→ WORK REQUIRED
Rewrite the data below, replacing "Notify me" with "Alert me" and leaving everything else unchanged. Omit the pictures from your answer.

→ Data on where items appear
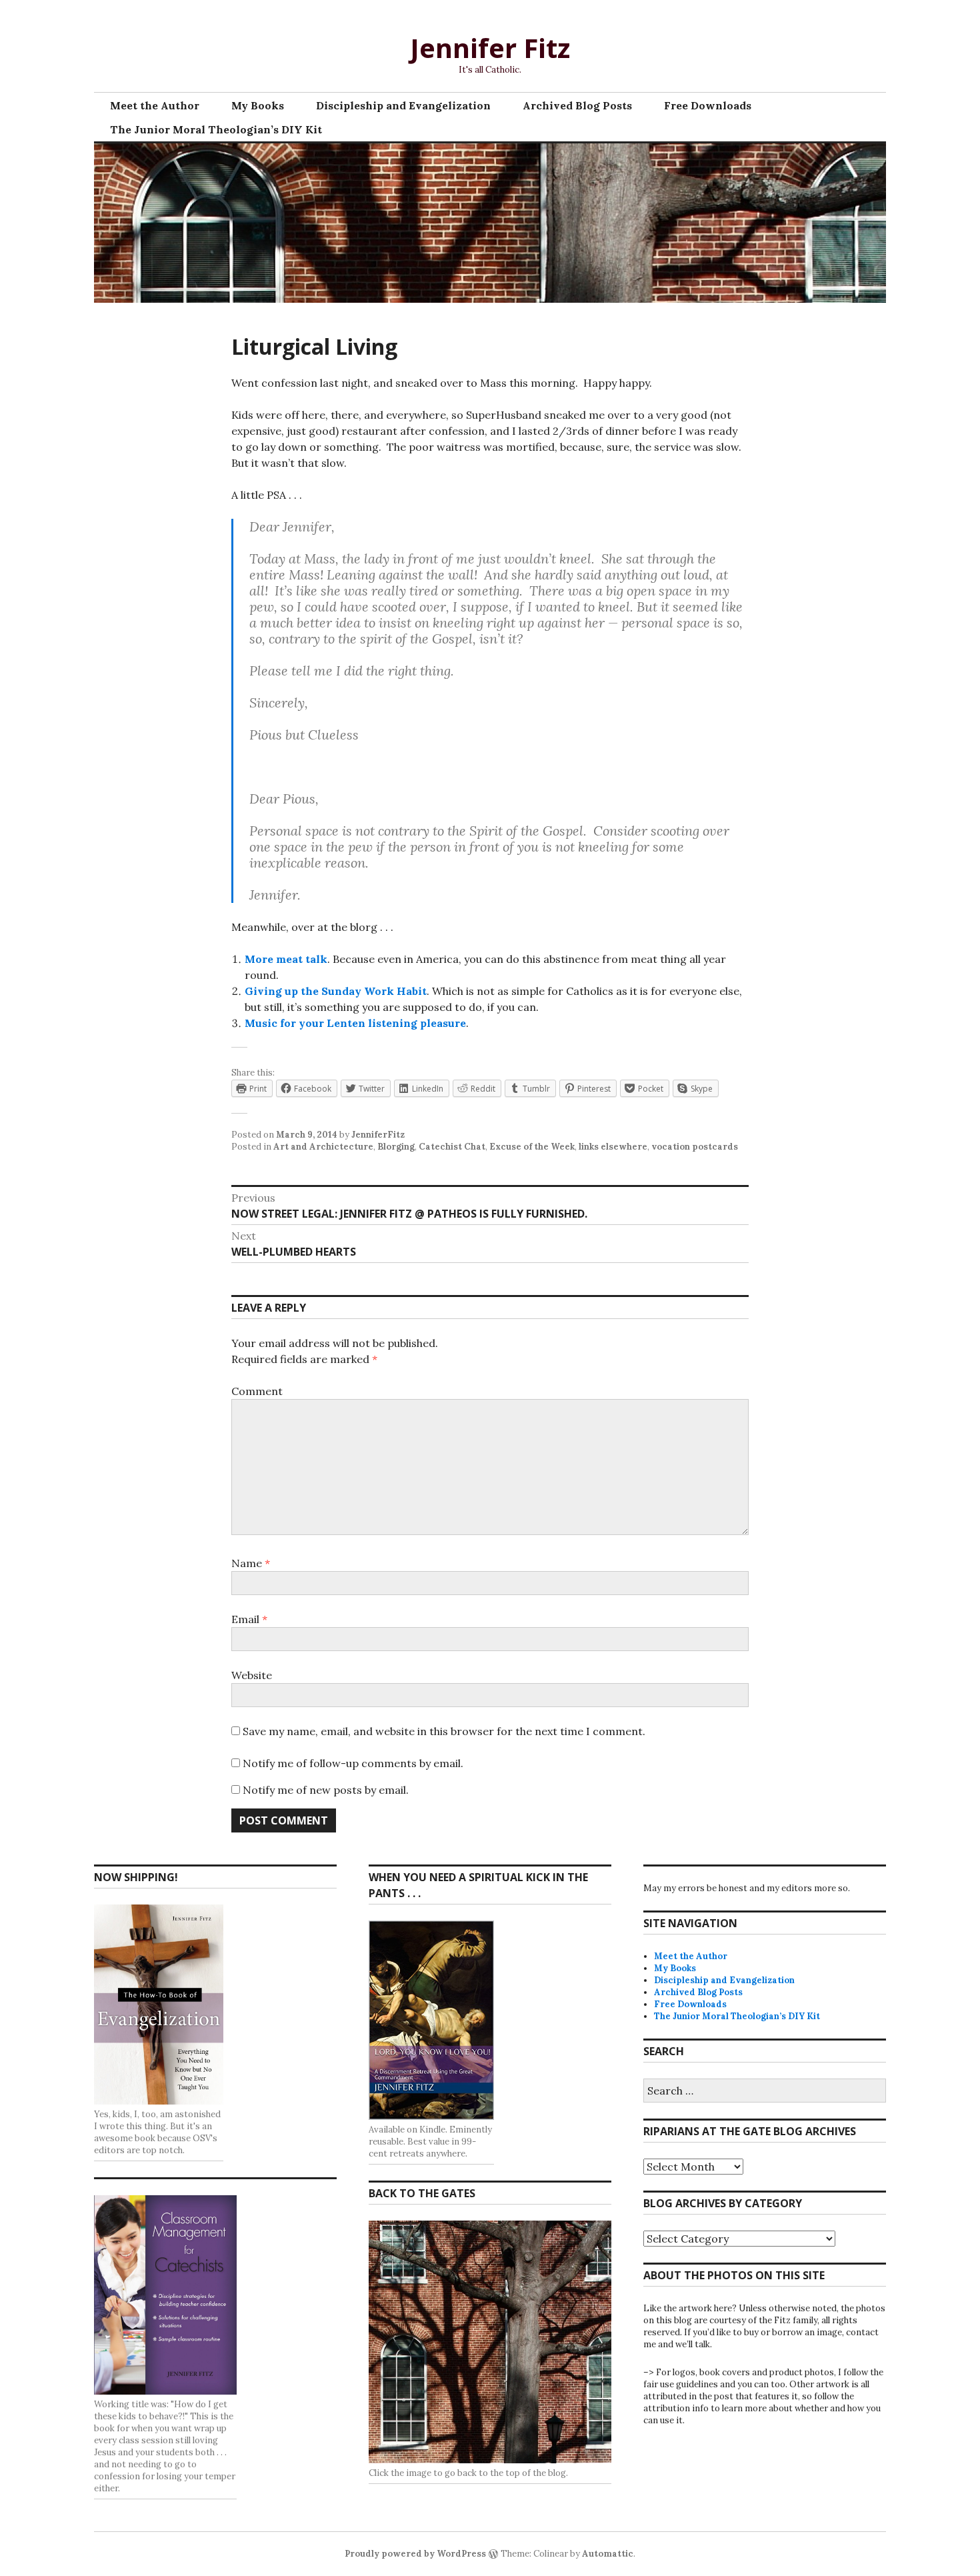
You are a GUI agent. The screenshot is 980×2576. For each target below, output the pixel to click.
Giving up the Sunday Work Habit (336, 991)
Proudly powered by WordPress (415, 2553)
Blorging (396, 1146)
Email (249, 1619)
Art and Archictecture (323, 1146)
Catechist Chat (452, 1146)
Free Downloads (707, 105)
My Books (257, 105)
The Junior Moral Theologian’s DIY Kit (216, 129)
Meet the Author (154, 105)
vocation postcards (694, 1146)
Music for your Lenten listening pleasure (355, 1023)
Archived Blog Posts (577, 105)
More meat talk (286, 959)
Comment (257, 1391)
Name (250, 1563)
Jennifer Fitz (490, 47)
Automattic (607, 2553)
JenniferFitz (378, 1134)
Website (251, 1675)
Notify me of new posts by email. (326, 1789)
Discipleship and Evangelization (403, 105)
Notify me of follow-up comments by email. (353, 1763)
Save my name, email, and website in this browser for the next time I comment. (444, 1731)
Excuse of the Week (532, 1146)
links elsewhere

→ RESULT
You are a GUI agent. The screenshot is 980×2576. For each target below, output the pixel to click.
Giving up the Sunday Work Habit (336, 991)
Proudly powered by WordPress (415, 2553)
Blorging (396, 1146)
Email (249, 1619)
Art and Archictecture (323, 1146)
Catechist Chat (452, 1146)
Free Downloads (707, 105)
My Books (257, 105)
The Junior Moral Theologian’s DIY Kit (216, 129)
Meet the Author (154, 105)
vocation postcards (694, 1146)
Music for your Lenten listening pleasure (355, 1023)
Archived Blog Posts (577, 105)
More meat talk (286, 959)
Comment (257, 1391)
Name (250, 1563)
Jennifer Fitz (490, 47)
Automattic (607, 2553)
JenniferFitz (378, 1134)
Website (251, 1675)
Alert me of new posts by email. (326, 1789)
Discipleship and Evangelization (403, 105)
Alert me of follow-up comments by email. (353, 1763)
Save my name, email, and website in this browser for the next time I comment. (444, 1731)
Excuse of the Week (532, 1146)
links elsewhere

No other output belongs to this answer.